[[ Study material open ]]

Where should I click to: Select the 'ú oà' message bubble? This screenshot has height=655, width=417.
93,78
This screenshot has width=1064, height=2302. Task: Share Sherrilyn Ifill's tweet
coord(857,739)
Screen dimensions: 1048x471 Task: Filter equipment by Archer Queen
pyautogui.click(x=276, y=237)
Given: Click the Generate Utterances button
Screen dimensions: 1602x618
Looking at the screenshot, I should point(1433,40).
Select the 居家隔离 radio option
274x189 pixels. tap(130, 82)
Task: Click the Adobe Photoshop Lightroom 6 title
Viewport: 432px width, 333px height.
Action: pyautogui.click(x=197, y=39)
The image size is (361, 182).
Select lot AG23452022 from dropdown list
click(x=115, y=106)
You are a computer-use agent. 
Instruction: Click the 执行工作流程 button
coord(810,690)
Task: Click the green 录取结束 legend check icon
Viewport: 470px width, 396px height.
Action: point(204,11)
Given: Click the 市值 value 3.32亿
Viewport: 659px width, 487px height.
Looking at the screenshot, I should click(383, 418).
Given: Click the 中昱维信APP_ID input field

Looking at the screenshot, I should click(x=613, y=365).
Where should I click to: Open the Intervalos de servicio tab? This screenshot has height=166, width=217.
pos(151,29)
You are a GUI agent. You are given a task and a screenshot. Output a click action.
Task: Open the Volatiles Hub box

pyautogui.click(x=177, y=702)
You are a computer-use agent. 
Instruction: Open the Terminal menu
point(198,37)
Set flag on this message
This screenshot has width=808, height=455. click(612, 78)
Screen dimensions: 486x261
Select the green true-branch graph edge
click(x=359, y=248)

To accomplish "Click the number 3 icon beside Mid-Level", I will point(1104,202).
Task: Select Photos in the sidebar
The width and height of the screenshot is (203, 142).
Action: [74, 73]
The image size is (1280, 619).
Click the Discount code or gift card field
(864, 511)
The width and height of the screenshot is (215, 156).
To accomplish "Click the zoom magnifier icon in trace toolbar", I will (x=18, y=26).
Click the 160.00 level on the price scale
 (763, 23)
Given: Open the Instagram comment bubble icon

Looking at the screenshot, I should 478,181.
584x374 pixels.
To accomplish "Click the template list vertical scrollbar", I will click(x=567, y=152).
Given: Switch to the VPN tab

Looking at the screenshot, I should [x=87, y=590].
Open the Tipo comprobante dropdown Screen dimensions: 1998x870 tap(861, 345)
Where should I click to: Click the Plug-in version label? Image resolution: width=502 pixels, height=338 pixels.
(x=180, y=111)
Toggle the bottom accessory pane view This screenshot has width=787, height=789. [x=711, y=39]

[[ Study material closed ]]

■ **Exercise objective**
Copy each line above holding "size".

■ **Task solution**
The image size is (361, 182).
The image size is (1280, 619).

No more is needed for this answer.